> _PROVIDED MATERIAL_:
--- START ---
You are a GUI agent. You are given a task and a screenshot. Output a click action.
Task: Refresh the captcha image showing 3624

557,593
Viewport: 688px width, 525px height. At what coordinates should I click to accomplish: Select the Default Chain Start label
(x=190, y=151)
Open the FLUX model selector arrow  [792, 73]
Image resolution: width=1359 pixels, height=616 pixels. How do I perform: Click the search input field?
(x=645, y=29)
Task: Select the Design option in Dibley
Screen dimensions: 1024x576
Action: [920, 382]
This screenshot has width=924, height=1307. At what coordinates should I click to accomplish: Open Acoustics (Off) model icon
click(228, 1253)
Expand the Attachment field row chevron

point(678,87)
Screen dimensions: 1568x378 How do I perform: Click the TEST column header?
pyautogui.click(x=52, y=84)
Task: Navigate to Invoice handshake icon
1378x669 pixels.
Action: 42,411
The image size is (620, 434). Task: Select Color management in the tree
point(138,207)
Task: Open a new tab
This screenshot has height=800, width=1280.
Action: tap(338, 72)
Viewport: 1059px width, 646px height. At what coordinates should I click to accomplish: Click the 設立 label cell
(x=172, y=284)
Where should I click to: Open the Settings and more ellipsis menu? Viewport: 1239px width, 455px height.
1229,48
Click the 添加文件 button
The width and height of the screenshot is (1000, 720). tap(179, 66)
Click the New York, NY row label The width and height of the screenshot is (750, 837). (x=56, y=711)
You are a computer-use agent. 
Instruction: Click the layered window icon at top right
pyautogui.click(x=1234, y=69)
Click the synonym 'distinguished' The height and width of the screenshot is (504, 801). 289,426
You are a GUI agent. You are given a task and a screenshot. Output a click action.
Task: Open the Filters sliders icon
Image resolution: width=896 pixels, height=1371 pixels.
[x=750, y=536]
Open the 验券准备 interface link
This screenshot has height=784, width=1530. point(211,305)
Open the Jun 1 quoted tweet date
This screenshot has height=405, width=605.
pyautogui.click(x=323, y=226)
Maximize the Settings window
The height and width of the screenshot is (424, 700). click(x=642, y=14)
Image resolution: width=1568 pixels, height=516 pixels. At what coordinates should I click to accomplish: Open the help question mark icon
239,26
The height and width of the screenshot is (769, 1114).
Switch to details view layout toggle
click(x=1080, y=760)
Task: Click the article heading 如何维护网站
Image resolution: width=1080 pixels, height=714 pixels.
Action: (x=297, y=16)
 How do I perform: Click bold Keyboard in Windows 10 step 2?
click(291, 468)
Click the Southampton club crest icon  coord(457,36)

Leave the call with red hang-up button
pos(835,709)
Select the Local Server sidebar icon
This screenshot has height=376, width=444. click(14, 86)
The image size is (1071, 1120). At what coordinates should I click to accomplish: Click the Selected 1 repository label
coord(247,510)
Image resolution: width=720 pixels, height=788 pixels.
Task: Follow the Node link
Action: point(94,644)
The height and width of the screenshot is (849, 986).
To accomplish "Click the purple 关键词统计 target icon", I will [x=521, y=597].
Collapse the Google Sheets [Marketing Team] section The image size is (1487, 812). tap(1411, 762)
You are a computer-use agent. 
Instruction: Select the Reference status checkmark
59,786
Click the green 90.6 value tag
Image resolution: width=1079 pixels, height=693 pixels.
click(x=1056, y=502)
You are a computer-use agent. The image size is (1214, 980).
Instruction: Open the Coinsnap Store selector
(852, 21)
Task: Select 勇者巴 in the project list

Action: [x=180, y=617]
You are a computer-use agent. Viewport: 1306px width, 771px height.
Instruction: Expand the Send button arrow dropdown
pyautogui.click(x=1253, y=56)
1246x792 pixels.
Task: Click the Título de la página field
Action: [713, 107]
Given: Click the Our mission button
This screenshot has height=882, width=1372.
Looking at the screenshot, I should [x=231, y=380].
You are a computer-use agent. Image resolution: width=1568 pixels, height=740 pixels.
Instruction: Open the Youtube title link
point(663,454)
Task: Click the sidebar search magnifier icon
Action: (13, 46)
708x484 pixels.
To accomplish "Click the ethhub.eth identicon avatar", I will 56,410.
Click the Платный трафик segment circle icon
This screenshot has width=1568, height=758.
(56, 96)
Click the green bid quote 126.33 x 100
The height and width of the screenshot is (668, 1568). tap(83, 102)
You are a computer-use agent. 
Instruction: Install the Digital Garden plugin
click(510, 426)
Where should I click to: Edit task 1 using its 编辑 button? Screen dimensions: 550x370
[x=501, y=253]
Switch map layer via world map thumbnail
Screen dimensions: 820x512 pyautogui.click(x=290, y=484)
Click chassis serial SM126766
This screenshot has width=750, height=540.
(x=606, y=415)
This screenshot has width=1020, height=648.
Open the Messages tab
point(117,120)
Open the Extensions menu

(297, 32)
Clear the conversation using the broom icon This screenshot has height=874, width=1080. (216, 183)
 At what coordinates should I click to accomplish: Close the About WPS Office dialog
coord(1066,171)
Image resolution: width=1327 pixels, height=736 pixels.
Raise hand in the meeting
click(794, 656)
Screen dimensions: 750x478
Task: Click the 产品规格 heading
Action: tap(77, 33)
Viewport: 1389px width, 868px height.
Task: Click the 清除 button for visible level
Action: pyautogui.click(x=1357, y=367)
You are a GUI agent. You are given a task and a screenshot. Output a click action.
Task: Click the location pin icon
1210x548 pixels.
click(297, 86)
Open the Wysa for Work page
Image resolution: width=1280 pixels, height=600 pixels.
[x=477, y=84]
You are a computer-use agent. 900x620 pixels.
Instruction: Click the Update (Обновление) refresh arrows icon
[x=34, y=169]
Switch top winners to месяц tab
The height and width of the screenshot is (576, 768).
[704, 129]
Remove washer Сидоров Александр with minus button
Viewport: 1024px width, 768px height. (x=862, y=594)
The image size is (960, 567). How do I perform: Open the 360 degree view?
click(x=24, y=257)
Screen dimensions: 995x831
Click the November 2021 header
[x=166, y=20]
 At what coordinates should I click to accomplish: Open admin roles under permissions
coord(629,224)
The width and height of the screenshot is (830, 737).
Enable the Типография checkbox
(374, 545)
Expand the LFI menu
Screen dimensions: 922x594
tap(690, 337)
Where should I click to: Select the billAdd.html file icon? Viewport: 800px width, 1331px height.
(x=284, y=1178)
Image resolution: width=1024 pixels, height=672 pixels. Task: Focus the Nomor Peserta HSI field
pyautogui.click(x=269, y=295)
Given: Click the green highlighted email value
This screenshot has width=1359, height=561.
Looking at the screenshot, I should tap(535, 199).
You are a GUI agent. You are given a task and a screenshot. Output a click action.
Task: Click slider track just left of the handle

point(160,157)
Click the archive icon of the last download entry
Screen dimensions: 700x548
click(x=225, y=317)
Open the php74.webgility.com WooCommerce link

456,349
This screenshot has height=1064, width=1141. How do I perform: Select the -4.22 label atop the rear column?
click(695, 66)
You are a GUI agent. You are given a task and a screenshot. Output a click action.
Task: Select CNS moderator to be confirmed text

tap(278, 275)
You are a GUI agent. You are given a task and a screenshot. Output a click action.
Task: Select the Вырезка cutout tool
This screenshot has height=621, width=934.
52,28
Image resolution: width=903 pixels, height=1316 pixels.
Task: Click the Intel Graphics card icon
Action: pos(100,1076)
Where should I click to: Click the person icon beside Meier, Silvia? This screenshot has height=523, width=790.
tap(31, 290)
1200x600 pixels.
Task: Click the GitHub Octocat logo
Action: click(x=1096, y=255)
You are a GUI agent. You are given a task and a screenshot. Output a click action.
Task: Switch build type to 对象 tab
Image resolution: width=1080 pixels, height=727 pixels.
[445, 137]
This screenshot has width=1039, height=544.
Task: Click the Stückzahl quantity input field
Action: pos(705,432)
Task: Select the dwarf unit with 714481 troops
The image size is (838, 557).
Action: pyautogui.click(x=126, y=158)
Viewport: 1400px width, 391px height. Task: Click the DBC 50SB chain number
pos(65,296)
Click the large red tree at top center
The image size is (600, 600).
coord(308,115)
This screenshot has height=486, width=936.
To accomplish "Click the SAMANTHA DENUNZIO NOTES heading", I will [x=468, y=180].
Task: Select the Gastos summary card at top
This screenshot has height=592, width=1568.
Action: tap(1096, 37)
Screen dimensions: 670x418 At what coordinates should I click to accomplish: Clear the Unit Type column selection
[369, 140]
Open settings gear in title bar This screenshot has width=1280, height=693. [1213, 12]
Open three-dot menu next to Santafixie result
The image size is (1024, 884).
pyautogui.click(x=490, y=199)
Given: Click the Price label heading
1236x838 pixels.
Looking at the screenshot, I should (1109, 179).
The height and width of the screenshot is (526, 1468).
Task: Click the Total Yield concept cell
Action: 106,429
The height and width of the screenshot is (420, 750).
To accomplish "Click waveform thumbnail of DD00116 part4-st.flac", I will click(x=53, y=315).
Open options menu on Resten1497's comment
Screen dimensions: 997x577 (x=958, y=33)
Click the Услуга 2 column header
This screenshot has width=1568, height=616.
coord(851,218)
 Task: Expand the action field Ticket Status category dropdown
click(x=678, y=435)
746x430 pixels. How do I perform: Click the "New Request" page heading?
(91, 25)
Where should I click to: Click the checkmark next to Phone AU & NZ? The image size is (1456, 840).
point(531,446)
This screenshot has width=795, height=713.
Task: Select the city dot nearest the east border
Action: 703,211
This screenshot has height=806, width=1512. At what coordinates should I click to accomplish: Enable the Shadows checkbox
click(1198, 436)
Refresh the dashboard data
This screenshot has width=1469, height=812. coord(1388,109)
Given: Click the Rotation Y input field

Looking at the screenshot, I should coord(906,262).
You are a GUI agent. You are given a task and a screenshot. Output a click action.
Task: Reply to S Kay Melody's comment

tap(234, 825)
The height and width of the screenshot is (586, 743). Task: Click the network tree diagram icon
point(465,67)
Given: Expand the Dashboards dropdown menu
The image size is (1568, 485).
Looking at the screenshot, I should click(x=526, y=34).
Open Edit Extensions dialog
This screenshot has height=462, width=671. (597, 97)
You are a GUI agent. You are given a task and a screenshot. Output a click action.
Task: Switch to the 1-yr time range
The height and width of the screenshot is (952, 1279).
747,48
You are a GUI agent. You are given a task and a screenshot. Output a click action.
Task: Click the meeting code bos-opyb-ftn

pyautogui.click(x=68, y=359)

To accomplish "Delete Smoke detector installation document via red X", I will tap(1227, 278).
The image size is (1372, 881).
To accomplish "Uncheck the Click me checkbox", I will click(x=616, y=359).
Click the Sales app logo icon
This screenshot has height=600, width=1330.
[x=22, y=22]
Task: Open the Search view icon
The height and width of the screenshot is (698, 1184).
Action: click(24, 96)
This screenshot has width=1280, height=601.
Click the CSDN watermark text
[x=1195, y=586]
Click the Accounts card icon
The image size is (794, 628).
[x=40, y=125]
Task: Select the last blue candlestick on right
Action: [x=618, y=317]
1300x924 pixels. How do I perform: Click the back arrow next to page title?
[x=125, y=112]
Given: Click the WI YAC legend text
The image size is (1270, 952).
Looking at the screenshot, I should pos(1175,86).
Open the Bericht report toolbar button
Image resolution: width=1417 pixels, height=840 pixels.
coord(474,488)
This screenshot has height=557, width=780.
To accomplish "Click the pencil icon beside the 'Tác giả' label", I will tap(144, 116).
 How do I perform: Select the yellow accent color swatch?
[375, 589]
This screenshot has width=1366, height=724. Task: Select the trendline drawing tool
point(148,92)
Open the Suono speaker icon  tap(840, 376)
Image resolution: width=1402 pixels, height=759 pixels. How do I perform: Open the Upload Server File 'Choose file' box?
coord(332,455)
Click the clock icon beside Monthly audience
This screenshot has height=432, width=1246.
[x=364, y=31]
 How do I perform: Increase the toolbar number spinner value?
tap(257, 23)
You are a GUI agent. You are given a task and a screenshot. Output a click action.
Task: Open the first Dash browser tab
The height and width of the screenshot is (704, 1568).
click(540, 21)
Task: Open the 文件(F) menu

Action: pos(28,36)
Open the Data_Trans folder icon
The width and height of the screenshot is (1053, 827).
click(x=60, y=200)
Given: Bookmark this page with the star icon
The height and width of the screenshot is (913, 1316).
--- END ---
> _PROBLEM DESCRIPTION_: Return, word for word, every line from the top of the entries down to the line that holds "Task: Open a new tab", both included.

> _WRITTEN SOLUTION_:
You are a GUI agent. You are given a task and a screenshot. Output a click action.
Task: Refresh the captcha image showing 3624

557,593
Viewport: 688px width, 525px height. At what coordinates should I click to accomplish: Select the Default Chain Start label
(x=190, y=151)
Open the FLUX model selector arrow  [792, 73]
Image resolution: width=1359 pixels, height=616 pixels. How do I perform: Click the search input field?
(x=645, y=29)
Task: Select the Design option in Dibley
Screen dimensions: 1024x576
Action: [920, 382]
This screenshot has width=924, height=1307. At what coordinates should I click to accomplish: Open Acoustics (Off) model icon
click(228, 1253)
Expand the Attachment field row chevron

point(678,87)
Screen dimensions: 1568x378 How do I perform: Click the TEST column header?
pyautogui.click(x=52, y=84)
Task: Navigate to Invoice handshake icon
1378x669 pixels.
Action: 42,411
The image size is (620, 434). Task: Select Color management in the tree
point(138,207)
Task: Open a new tab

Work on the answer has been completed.